Because the program is housed in an academic center, the course work is rigorous and includes 300 hours of clinical work and 90 hours of classroom time, providing an education that goes well beyond basic breastfeeding.
“North Carolina is fourth in the nation for the total number of board-certified lactation consultants, and our numbers grow every year. We’re training leaders in the field of breastfeeding, people who can go out in their communities and advocate for and support entire families and empower health.”
Best laid plans
When a new mother has tried everything, and breastfeeding still isn’t working out, Dr. Alison Stuebe, a physician and researcher at UNC’s Department of Obstetrics and Gynecology in the School of Medicine, calls that a “lactastrophe.”
“Sometimes, it doesn’t work out no matter how hard you try, and that can be a very stressful time,” said Dr. Stuebe, Distinguished Scholar of Infant and Young Child Feeding. She currently focuses much of her research on the effects of postpartum depression on breastfeeding, as well as barriers to breastfeeding such as racial and ethnic disparities, and she manages a clinic of physicians and lactation consultants who work toward new approaches for the management of breastfeeding difficulties.
“Trouble with breastfeeding – whether due to mastitis or milk supply – can lead to a flood of negative experiences for a new mother: the inability to bond with her baby or the judgmental stares and comments of others if she isn’t able to nurse,” she said. “We see a lot of mothers with postpartum depression.”
It’s a message that’s important to Dr. Stuebe, who nursed three children while building a demanding career: With the right support, moms who struggle with breastfeeding don’t necessarily have to give up.

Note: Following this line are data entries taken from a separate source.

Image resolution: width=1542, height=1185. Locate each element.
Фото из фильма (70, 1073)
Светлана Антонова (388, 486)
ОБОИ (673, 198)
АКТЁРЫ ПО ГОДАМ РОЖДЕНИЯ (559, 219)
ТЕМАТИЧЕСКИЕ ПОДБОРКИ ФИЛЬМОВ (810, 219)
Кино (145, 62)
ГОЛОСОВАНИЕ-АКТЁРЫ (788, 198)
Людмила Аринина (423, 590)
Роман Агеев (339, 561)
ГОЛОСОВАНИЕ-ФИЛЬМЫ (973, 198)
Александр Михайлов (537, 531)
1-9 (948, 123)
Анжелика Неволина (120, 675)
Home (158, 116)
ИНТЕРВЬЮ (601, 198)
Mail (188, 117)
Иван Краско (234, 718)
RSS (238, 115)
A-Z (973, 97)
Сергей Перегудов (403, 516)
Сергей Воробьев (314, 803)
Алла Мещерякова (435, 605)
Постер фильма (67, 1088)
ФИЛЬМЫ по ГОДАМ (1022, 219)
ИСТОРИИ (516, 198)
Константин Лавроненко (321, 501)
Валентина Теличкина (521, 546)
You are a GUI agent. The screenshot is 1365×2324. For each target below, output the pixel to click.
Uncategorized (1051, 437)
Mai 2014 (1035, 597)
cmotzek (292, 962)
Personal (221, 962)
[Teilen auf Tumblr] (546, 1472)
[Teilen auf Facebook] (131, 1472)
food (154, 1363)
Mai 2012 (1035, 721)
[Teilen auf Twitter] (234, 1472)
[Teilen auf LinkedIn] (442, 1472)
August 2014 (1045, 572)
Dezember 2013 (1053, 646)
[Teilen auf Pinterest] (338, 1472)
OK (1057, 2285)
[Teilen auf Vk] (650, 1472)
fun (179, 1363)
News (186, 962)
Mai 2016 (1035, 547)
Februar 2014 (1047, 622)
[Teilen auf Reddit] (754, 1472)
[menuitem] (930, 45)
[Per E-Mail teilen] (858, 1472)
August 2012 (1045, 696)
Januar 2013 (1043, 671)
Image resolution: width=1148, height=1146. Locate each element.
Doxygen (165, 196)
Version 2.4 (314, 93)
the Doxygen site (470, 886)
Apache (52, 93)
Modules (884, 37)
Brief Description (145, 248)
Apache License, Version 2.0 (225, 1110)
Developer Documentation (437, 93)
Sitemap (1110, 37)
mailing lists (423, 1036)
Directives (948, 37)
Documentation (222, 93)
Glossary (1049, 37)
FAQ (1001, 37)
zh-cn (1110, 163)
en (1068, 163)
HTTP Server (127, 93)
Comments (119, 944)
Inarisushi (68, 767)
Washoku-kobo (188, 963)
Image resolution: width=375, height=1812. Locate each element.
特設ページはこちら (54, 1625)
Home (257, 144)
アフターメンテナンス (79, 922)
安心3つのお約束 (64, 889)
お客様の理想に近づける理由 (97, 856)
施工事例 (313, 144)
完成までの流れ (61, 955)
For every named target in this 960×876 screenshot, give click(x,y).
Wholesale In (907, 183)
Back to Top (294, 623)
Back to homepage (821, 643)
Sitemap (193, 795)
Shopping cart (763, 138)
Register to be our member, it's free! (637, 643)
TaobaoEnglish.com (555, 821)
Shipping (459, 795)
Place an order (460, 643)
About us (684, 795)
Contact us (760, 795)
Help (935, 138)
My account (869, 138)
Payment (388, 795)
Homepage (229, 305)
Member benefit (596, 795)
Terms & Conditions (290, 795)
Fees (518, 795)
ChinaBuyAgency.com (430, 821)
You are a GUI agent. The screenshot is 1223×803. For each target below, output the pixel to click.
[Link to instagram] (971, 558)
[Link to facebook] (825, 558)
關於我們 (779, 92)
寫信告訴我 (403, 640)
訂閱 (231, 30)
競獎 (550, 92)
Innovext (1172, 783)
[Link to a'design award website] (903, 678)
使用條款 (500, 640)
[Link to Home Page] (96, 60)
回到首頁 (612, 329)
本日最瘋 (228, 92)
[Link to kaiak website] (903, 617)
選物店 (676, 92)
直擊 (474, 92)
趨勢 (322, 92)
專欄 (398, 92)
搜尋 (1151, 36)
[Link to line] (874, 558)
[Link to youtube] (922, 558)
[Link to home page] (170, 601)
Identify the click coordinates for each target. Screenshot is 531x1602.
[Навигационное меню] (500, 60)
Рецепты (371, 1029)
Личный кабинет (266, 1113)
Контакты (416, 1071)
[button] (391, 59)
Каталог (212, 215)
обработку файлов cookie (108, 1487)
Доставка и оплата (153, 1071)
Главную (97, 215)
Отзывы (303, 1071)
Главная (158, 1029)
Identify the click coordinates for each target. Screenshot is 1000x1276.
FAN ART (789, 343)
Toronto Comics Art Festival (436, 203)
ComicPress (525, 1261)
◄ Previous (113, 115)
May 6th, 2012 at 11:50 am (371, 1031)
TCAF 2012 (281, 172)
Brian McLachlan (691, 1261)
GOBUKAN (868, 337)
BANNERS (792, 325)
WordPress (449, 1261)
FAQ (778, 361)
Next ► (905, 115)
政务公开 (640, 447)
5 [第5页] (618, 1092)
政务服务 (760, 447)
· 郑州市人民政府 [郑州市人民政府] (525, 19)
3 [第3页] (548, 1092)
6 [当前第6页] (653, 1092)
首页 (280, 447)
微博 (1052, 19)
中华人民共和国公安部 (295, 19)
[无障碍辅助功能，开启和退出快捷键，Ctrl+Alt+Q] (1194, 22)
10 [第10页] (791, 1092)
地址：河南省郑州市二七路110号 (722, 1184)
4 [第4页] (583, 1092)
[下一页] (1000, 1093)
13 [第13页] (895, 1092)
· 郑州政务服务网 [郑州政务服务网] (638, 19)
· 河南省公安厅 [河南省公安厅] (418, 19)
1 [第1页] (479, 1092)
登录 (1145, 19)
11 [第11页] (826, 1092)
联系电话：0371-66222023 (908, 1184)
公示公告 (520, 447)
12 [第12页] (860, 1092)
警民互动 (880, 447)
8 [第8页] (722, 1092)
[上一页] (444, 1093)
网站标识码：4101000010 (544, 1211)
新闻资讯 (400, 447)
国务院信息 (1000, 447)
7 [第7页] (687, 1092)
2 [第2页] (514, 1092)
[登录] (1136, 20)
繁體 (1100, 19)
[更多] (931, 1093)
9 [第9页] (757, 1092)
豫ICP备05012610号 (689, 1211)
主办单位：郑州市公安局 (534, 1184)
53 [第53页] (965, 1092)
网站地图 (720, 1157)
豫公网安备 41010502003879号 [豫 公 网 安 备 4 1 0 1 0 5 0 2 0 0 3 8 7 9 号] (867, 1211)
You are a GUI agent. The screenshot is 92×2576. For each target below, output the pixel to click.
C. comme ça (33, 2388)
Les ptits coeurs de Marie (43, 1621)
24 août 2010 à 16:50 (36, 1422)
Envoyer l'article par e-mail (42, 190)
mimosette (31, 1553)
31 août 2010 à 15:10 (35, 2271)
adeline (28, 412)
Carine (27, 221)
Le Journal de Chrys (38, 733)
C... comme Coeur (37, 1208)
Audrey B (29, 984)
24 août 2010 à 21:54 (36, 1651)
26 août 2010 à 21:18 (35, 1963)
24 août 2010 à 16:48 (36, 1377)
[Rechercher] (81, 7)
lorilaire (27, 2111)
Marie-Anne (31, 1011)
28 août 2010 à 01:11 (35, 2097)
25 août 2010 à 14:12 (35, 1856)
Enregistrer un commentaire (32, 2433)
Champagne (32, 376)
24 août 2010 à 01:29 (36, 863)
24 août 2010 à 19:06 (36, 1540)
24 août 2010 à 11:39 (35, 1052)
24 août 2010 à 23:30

But she had another message for moms, too: If it’s not working out, it’s OK to move on.
“We should remember that breastfeeding is a part of motherhood, but it’s not the only part. If breastfeeding struggles are preventing you from seeing your baby smile or hearing your baby coo, then there may come a time when this is not making sense for you and your baby.
“We’ll take away as many barriers as possible so you can give it your best shot – and if it doesn’t happen, then we will help you make peace with that and find other ways to bond and connect with your baby.”